Farm minister Jim Paice said badger culls would come to an end within 10 years, with the disease being completely eradicated after about 20 years following a “concerted campaign”.
• Bovine TB costs the government £63m each year – the majority of which goes towards compensating farmers and testing cattle.
• The costs of vaccinating and culling would be borne by farmers, but the licence would be granted free of charge by Natural England.
• Cage-trapping badgers would cost licensed group members £2500/sq km each year. Culling with free shooting would cost £200/sq km. A combination of the two result in a bill of £1000/sq km.
• It would cost the government a one-off £26,000 to issue a licence and administer compliance checks in each region.
• Planning, administering and managing the delivery of a cull or vaccine programme would also cost the government £20,000 a year for every 150sq km area.

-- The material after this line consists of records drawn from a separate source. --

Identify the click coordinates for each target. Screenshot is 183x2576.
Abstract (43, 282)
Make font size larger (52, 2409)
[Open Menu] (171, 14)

• The government would also face a yearly £200/sq km bill to monitor culls on licensed land.
• The consultation is open until 8 December. Farm minister Jim Paice will make a decision in early 2011 and if a cull gets the go-ahead, the first one would begin in the spring.
• There are about 300,000 badgers in the whole of Britain. In a 150sq km cull zone between 800 and 1200 are expected to be killed.
• Four or five zones, the majority of which are expected to be in the south and south west of England, would be likely to be granted a licence within the first year
• A “concerted campaign” would take more than 20 years to eradicate TB, according to Mr Paice. Culls are unlikely to still be happening in 10 years, as vaccines will eventually replace the need to kill badgers.